I took him to the vet first things this morning and they said it's probably an anal abcess, but I'm new to dogs and I'm worried. Is this a normal thing?


----------



## sandypaws (Aug 8, 2012)

Is it an anal gland abscess? Tyler had one of those a few weeks ago which also burst and bled before we got to the vet. The vet drained it (very painful), gave him an injection of antibiotic and painkiller and we were good to go. It is the first time in 16+ years that he has had a problem with his anal glands. My first Hav had an abscessed anal gland once as well but also had to have his glands expressed every couple of weeks after that for a while. I know that most dogs don't ever have this problem, but as long as it clears up, there's no need to worry. Just keep an eye out in the future. That being said, Tyler never gave me any indication that he was having a problem before it got to that point. They usually scoot their butts on the floor, carpet, grass or wherever they can or bite under their tails. Good luck and hope he feels better.


----------



## Lalla (Jul 30, 2013)

Oh, have I been plagued with anal gland problems, well not ME, I hasten to add!! Tycho, my Coton de Tulear. Some dogs have, apparently, very small ducts leading from the anal glands, and they block easily. This can just mean routine expressing of the glands. It can be helped enormously by a raw food diet that contains bones - the stool passed is much harder and denser and does the job of expressing the glands automatically. In Tycho's case, however, despite all possible dietary adjustments, the problems continued. Then he got his first (of three) abscesses; it was really nasty and required a long course of antibiotics.

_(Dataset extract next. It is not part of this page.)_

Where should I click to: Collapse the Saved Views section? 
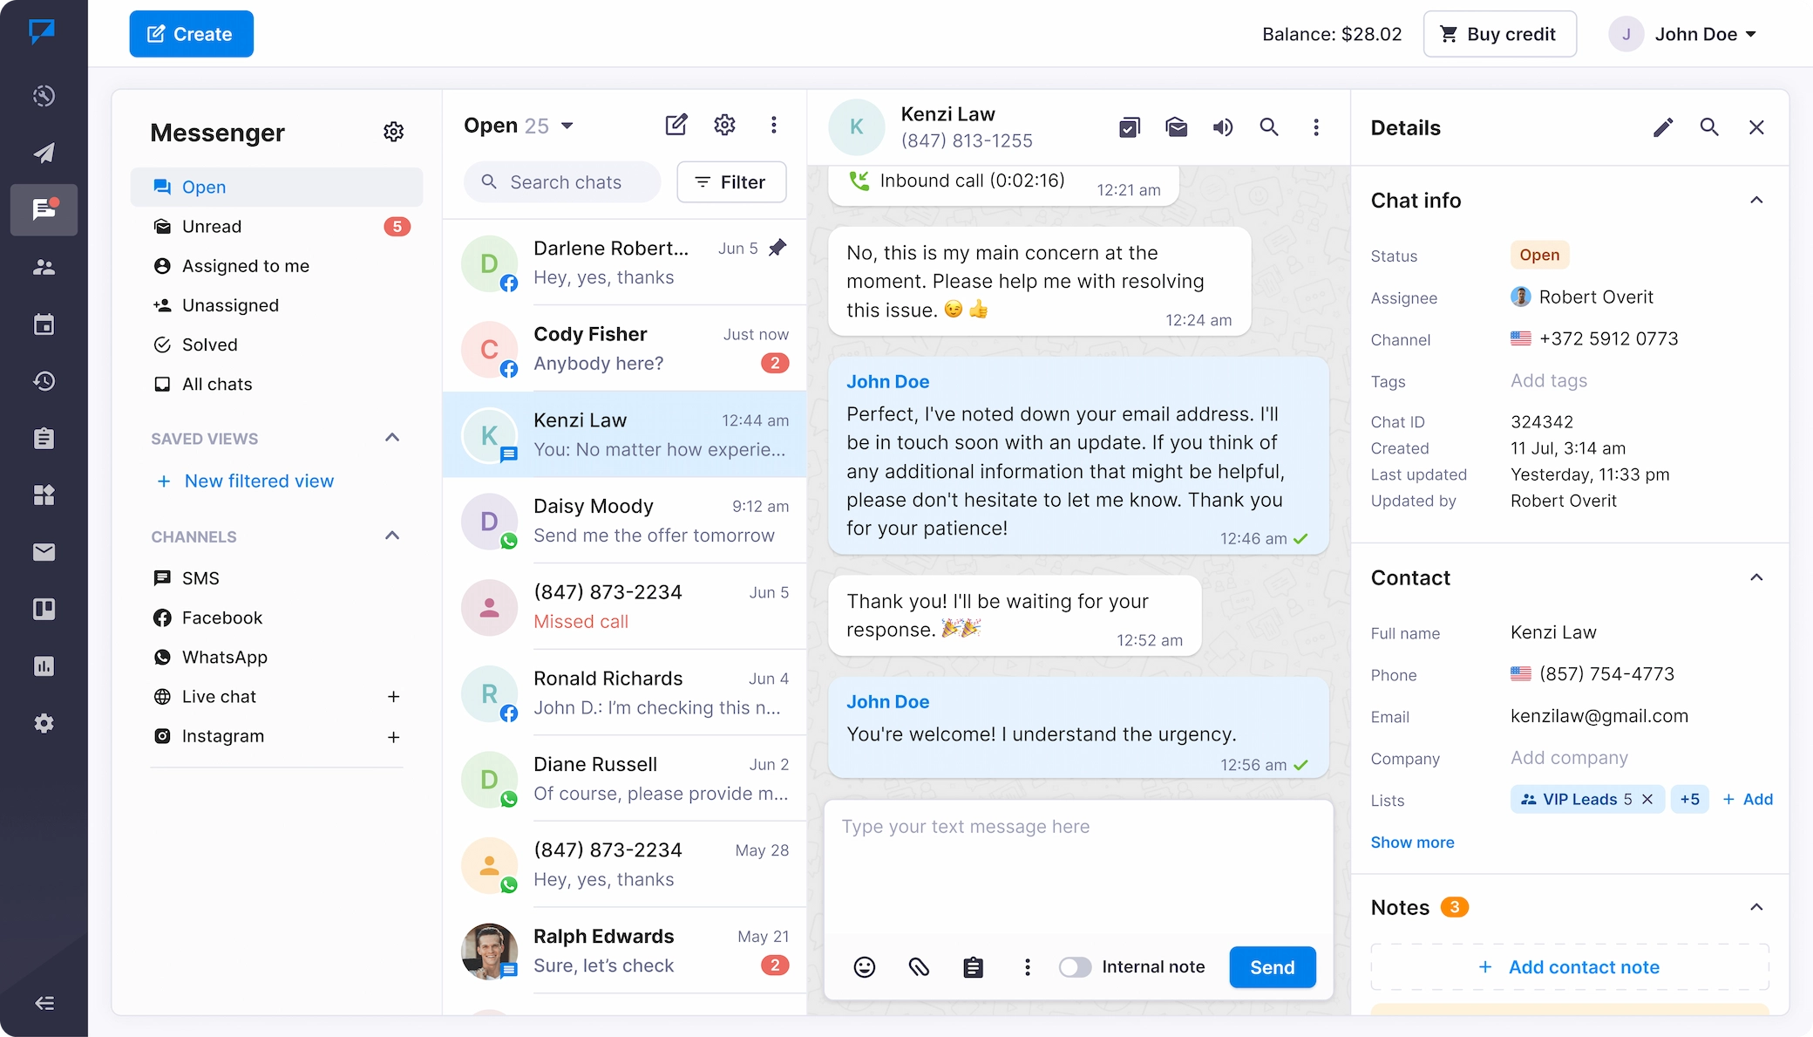pyautogui.click(x=392, y=438)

Then it happened again. After the third time we started to discuss what I'd been trying to avoid, which was removal of his anal glands. In the end that is what we did, after much hesitation on my part. I wish now that I'd done it sooner. It does come with some risk - you need a very good surgeon who has done these operations before; but statistically the risk is small (there's a danger of cutting into the sphincter muscle, with predictable results), and far less than the risk of serious infection with continued abscesses - but Tycho has been a changed dog since - no more tail-dragging, no more infection. I do hope you don't ever reach that stage (you probably won't), but IF you do, don't be as scared of it as I was, it really can be a good thing.


----------